TASK GOAL ▸
Only the number is wanted: how many lines of these entries contain the word "agent"?

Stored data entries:
══════════

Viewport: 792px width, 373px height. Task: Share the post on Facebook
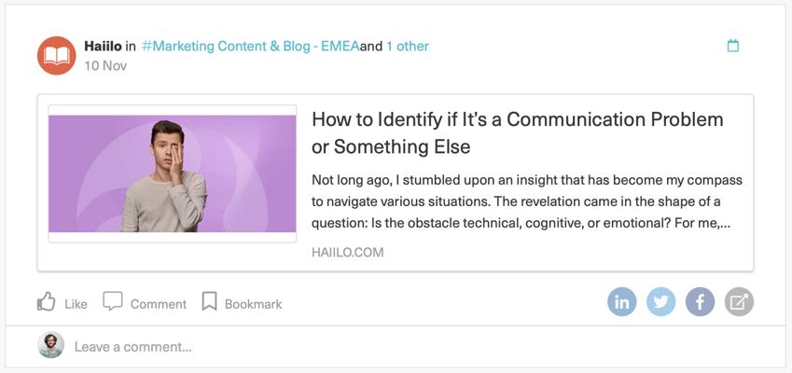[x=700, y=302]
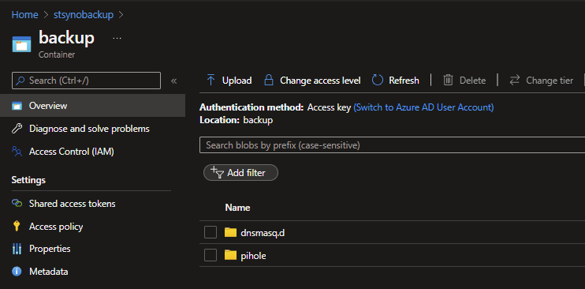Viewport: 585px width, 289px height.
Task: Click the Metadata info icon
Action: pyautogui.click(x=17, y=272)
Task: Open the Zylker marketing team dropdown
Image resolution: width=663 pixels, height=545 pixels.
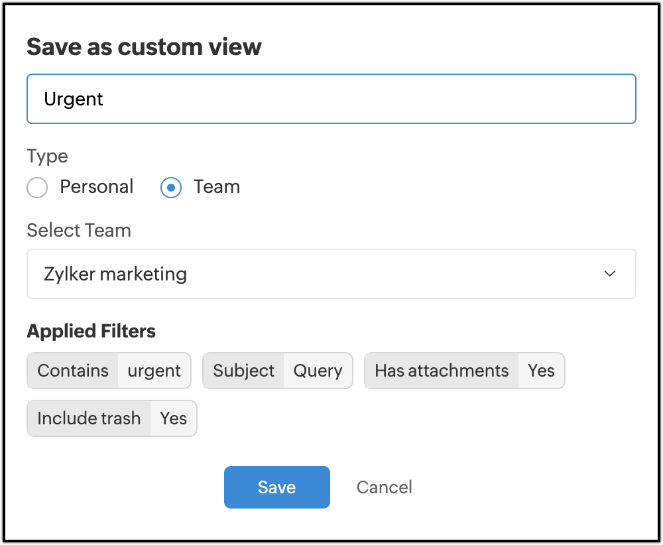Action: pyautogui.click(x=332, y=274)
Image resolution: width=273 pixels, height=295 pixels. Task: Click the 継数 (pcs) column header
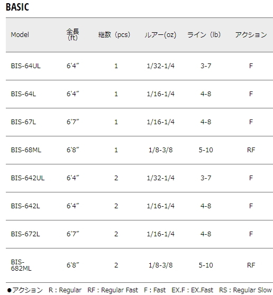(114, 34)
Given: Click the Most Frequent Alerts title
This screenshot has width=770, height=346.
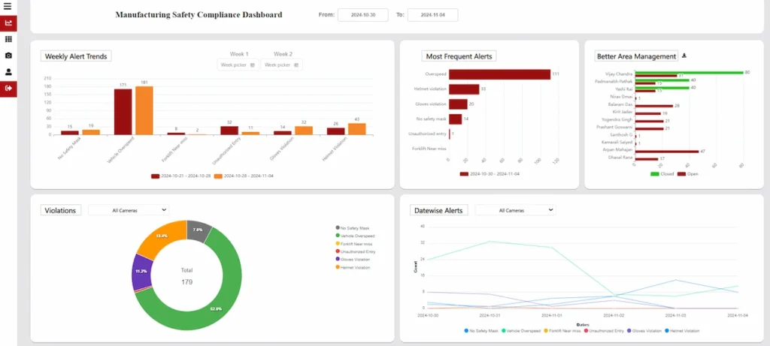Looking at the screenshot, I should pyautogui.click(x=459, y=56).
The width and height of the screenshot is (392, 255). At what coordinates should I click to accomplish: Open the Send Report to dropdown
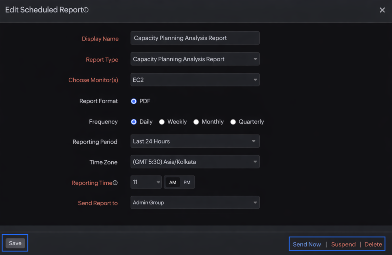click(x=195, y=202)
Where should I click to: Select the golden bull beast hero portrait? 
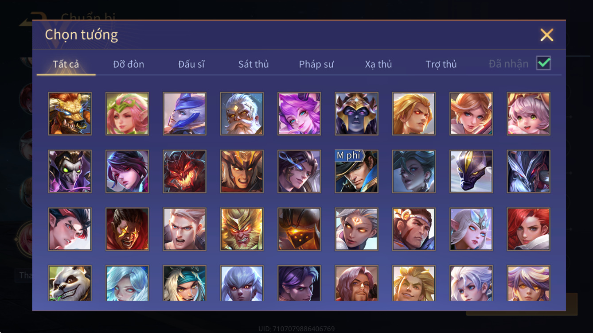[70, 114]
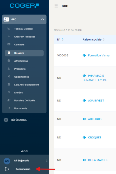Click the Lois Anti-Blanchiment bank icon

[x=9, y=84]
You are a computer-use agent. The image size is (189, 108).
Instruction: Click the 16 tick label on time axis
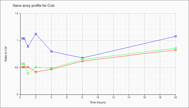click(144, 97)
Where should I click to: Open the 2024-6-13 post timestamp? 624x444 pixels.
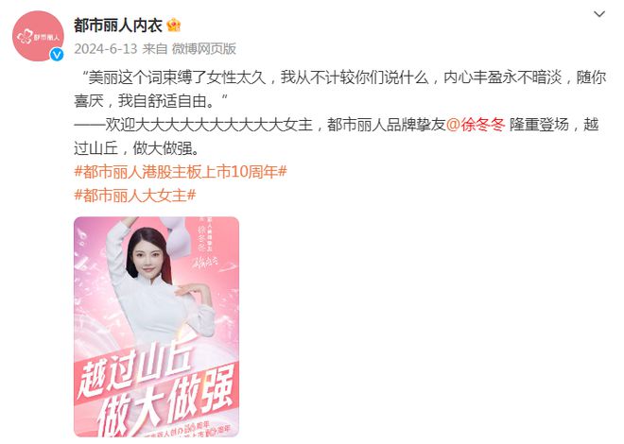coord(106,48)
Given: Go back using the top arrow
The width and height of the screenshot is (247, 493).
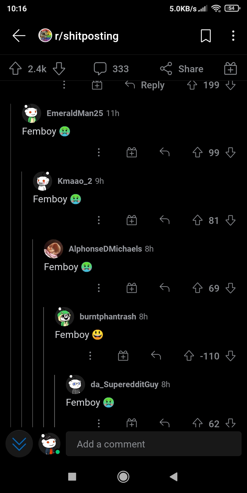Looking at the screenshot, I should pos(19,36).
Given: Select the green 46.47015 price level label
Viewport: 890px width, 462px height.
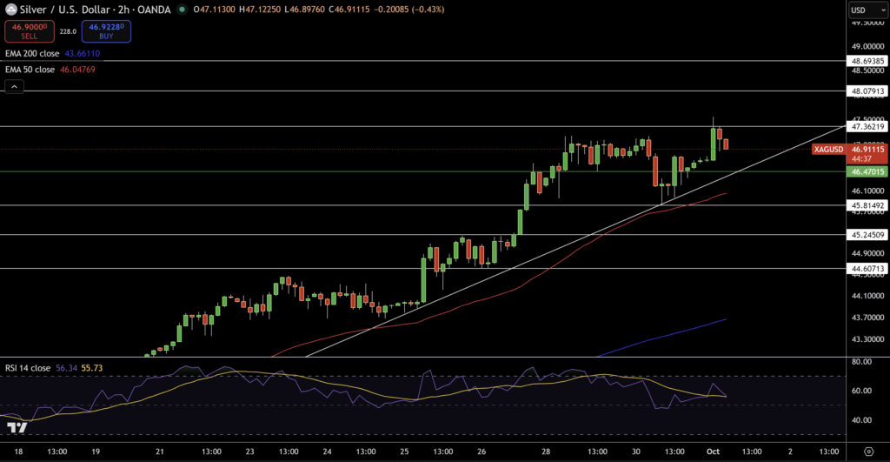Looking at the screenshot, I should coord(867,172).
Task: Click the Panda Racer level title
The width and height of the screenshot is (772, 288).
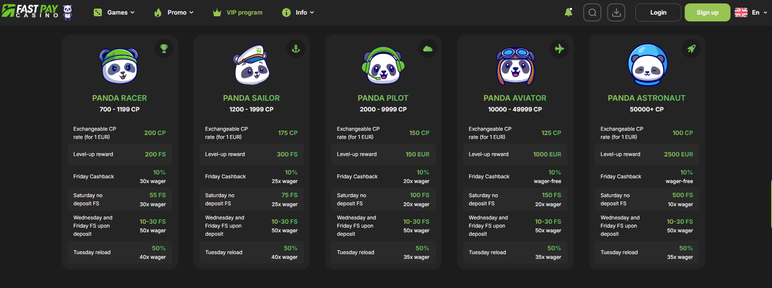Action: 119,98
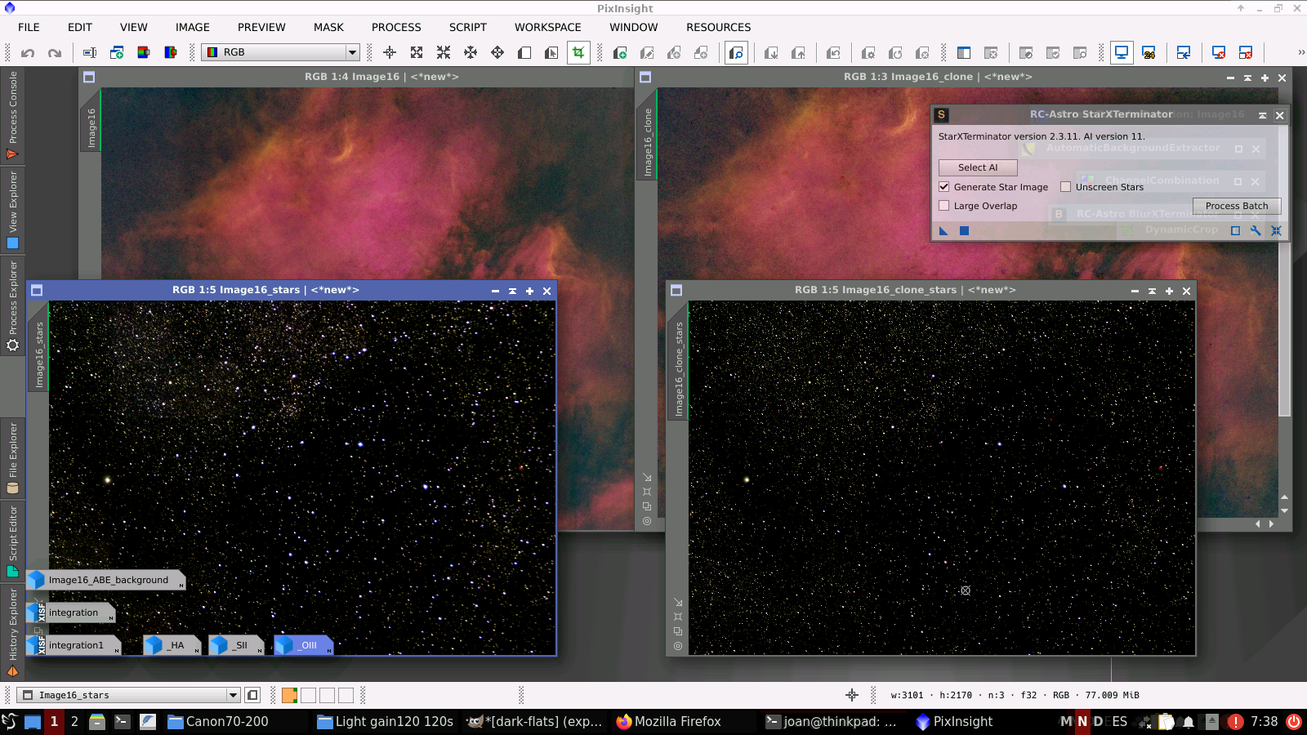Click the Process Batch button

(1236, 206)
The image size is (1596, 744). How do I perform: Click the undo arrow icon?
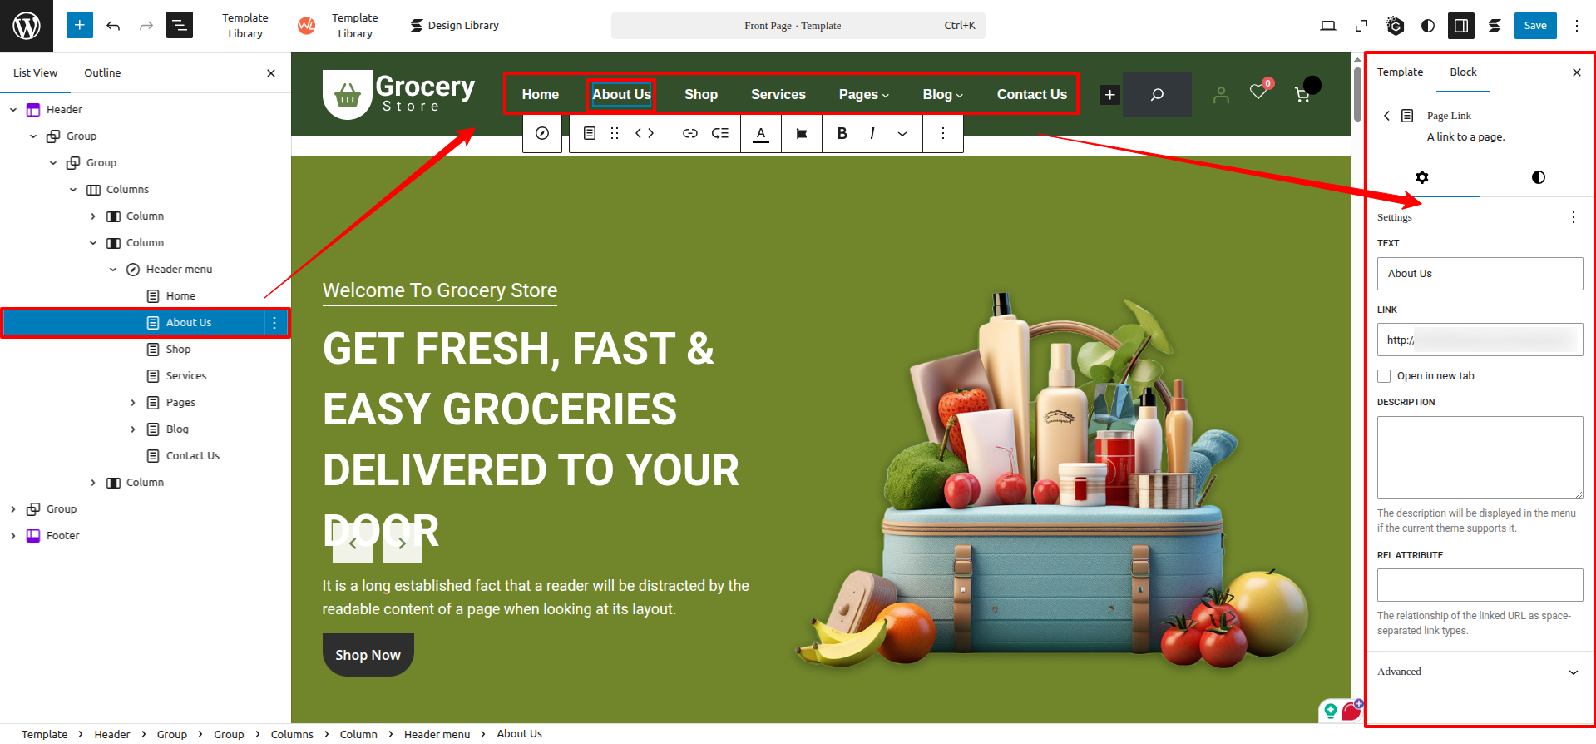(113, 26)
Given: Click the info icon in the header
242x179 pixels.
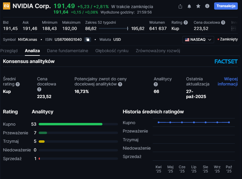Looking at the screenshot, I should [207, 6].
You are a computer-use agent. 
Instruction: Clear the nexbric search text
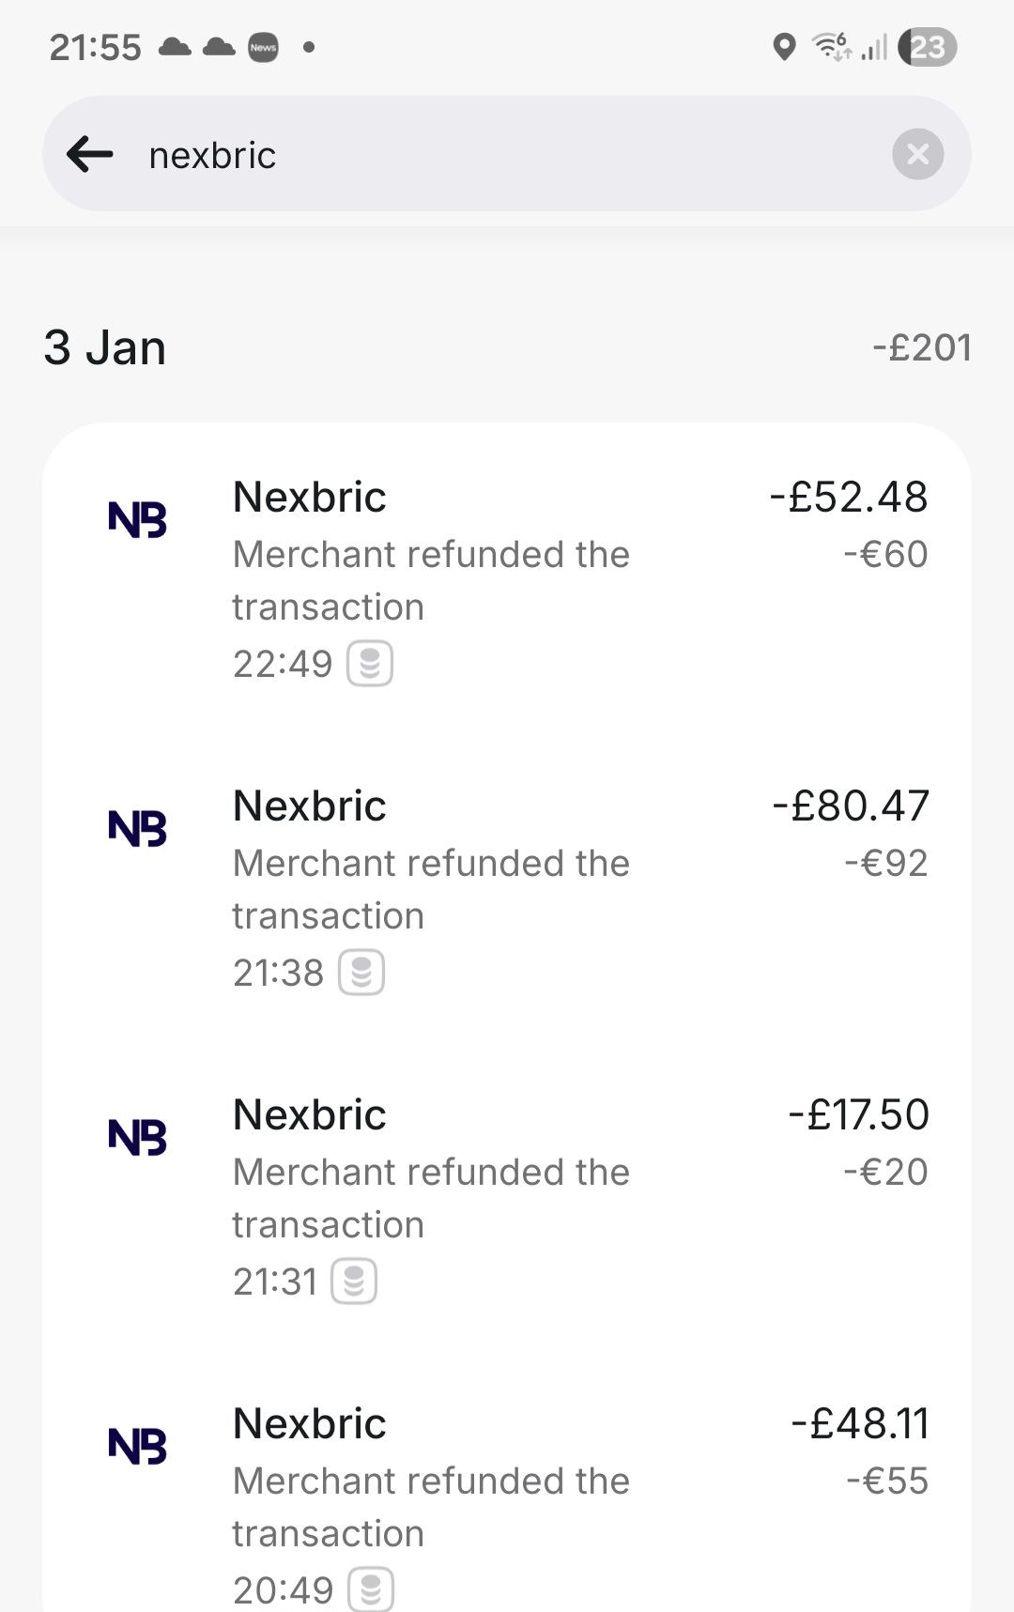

══════════

REPLY ▸
2